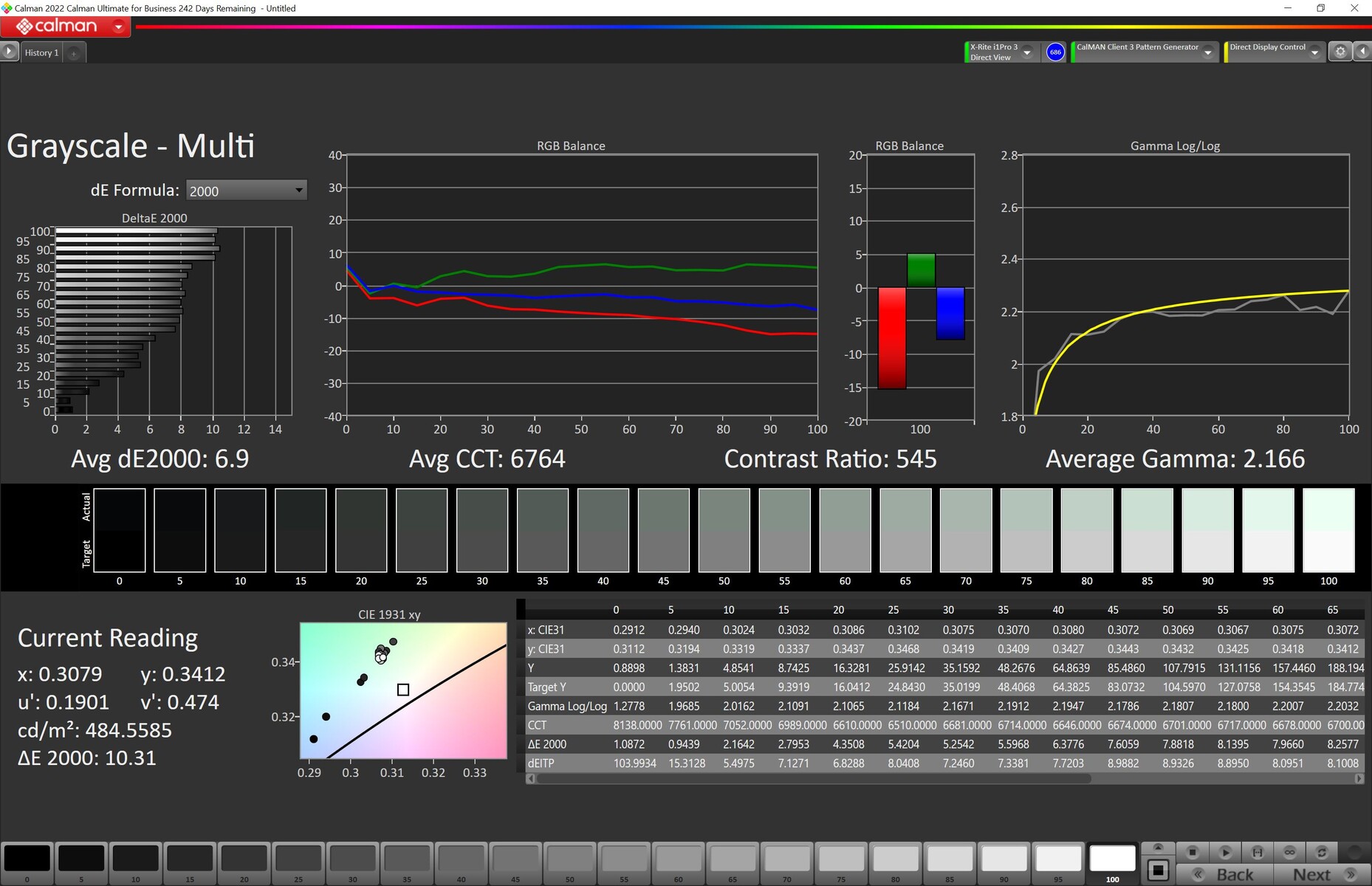1372x886 pixels.
Task: Click the refresh cycle icon
Action: click(1322, 852)
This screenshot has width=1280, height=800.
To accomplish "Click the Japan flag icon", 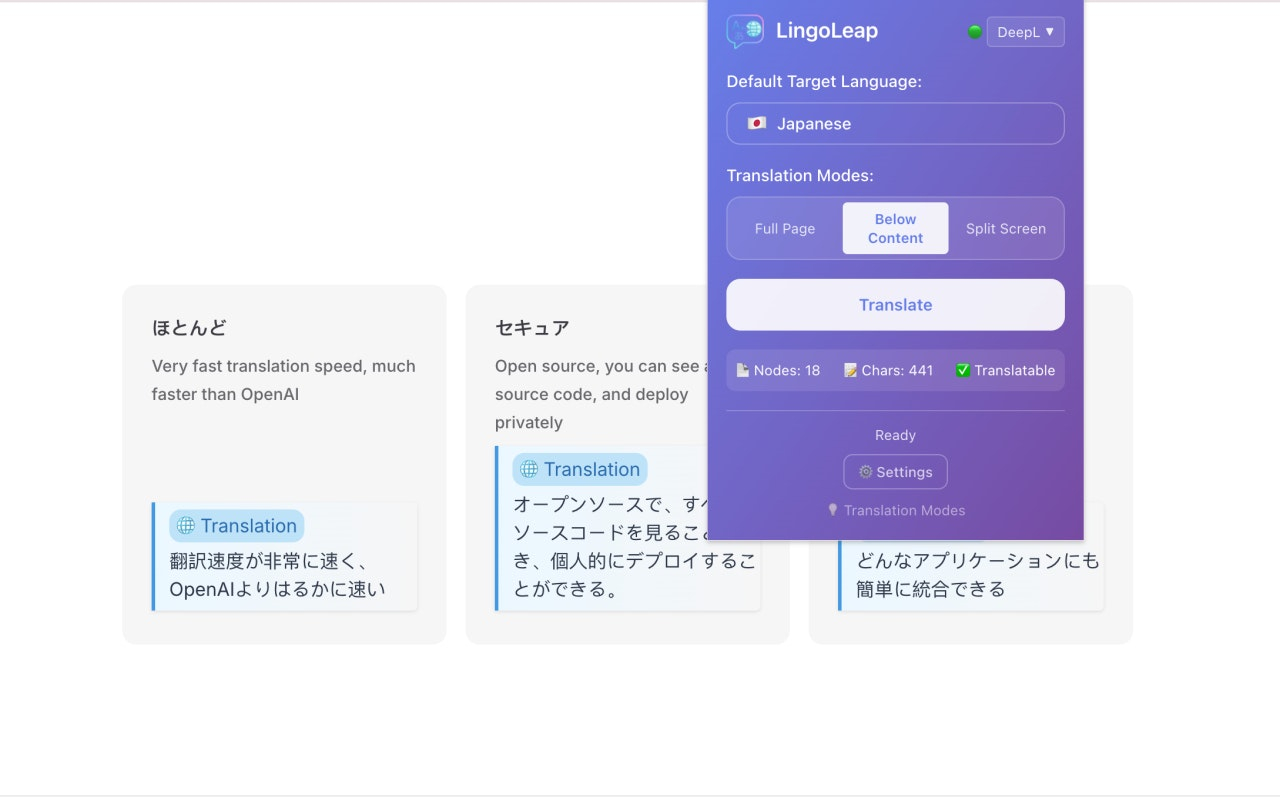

__The task__:
Please transcribe exactly the line containing "This screenshot has width=1280, height=800." and every later line through the end of the records above, omitting pictures.

__Completed exercise__:
This screenshot has width=1280, height=800.
To accomplish "Click the Japan flag icon", 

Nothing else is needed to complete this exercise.